THE PROBLEM =
Copy out the listing from the line containing "866x487 pixels." through the end of the listing, leaving out the pictures.

┄┄┄┄┄┄┄┄┄┄┄┄┄┄┄┄┄┄┄┄

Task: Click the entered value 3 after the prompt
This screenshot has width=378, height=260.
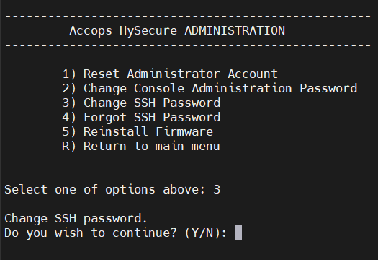Action: [217, 190]
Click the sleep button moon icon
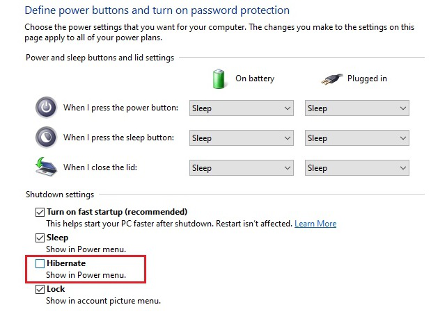Screen dimensions: 431x314 pos(46,138)
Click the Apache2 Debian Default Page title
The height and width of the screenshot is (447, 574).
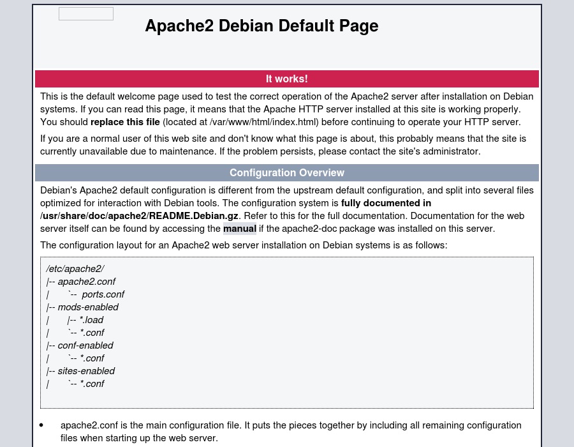261,26
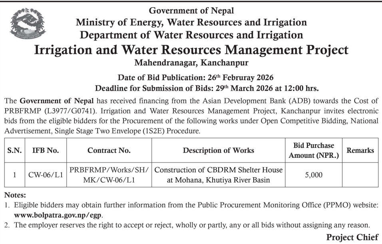Click the Description of Works column header
The image size is (382, 244).
coord(218,150)
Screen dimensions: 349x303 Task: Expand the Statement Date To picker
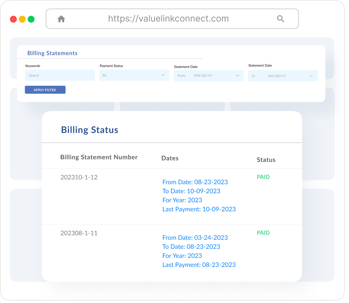(x=283, y=76)
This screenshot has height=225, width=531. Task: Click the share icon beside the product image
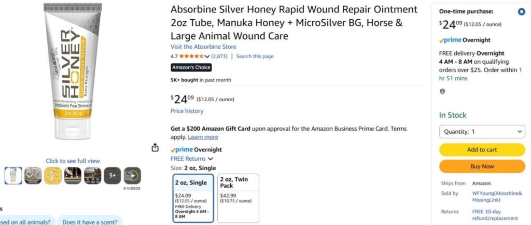[155, 148]
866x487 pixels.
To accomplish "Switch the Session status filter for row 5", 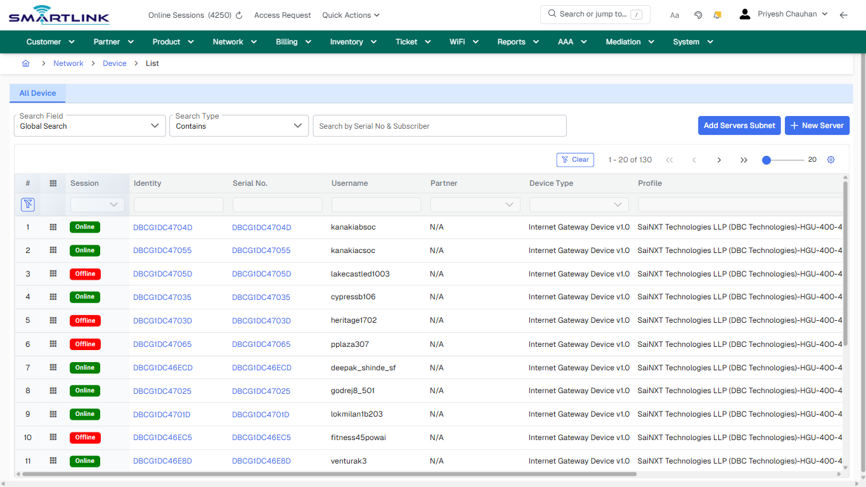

┄┄┄┄┄┄┄┄┄┄┄┄┄┄┄┄┄┄┄┄

WRITTEN ANSWER =
866x487 pixels.
To accomplish "Switch the Session status filter for row 5", 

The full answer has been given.